Imagine if Canadians were known for being all over their money. Engaged. Proactive. Getting out of debt. Savvy. Saving. Generous. Nancy wants to help. Nancy started her own journey with money over 15 years ago, and formed her company “Your Money by Design” in 2004 to help others along the same path. It’s not the usual financial advising/investment stuff. It’s about taking control of day-to-day finances –managing monthly cashflow effectively, spending appropriately, getting out of debt, saving. If you're ready to take control over your finances, pop by her business site, YourMoneybyDesign.com

4 Comments

  1. Kate

    I find WestJet to be an excellent example of a company doing it right. They’re not talking down to their customers, but rather trying to foster a warm relationship, both offline and on (Twitter, web, etc).
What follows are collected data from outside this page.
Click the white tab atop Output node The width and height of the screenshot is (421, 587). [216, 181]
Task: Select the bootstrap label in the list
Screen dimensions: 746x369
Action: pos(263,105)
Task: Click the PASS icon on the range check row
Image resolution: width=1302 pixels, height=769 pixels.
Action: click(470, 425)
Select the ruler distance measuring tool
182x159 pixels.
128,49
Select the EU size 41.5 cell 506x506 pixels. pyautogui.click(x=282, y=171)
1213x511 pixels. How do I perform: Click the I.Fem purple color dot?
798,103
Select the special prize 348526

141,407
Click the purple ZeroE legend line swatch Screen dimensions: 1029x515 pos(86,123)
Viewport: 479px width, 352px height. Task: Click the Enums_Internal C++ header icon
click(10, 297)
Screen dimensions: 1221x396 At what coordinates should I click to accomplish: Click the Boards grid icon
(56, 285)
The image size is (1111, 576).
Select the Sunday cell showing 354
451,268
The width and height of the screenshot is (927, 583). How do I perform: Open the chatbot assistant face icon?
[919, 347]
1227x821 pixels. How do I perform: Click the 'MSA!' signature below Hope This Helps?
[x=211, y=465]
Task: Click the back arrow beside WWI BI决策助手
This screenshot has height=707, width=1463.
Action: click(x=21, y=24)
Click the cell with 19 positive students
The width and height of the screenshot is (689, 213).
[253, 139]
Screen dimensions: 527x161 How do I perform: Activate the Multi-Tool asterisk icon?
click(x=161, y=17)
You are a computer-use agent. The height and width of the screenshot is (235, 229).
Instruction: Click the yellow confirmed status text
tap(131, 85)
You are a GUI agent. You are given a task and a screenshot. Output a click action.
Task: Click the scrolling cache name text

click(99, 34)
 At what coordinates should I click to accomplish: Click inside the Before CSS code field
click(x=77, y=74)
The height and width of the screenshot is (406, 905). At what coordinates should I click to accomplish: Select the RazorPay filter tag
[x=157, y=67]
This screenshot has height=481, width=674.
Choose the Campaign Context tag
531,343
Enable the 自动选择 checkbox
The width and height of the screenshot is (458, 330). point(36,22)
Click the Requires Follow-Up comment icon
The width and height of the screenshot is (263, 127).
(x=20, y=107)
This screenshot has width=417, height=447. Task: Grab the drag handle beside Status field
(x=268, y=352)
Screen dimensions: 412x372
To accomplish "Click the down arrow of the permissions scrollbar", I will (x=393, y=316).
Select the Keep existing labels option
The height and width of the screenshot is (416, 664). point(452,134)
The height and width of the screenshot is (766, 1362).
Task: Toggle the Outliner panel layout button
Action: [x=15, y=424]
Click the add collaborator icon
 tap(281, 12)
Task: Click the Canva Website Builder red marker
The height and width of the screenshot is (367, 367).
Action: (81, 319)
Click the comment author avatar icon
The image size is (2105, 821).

    Then again I don’t fly with them often, but when I do, I enjoy it.

    [Reply]

    nancyzimmerman Reply:

    I’m a fan of westjet too, @Kate – in fact, I bought their stock early on and that in turn helped me buy my gastown condo 🙂 I’m not as enthralled with them as when they first started, but on the whole I really appreciate their down-to-earth approach and yes, they are using social media quite nicely as well.

    [Reply]

    Nov 23, 2010
  2. Your post reflects the complexity of the current debate. When others tout the death of advertising/marketing, it’s sexy (read: sensational) but simplistic.

    Truth be told, advertising isn’t going anywhere.

    In fact, “Advertising expenditure will increase by over 4% worldwide in each of the next two years, with TV, social media and mobile all enjoying strengthening demand” (see Global advertising spend to grow, Oct. 19 2010 on warc.com).

    But even as an advertiser, that doesn’t mean that I’m keen to see our Twitter streams flooded by promoted tweets or self-serving posts masquerading as “engagement.” And that goes for both big corporations and private citizens intent on building their brand.

    And yet, I like being able to poll my followers to see which events my org should attend, who they want to hear from and about what topics. I also like being able to advertise on Facebook—it’s a relatively cheap means of reaching my audience so I’m being responsible to them and to my balance sheet.

    This is an ugly transition.

    We can’t run advertisers off the social media landscape. But I’m confident that those too stupid to adapt will weed themselves out of the debate, leaving the rest of us who are eager to listen and respond still standing.
    @tbains´s last [type] ..My First Last Barcamp Vancouver

    [Reply]

    Nov 23, 2010
  3. My corporatization of social media — Twitter, particularly — has gotten me re-engaged. I have had a Twitter account for a while, but it had been dormant for a while. When my board of directors encouraged me to use Twitter for marketing, I started up again.

    But the funny thing is, now that I am drawn back in I don’t just use it to sell. I talk to people about things unrelated to business, and hopefully contribute in a small way to the non-commercial dialogue. But it was the commercial that got me there.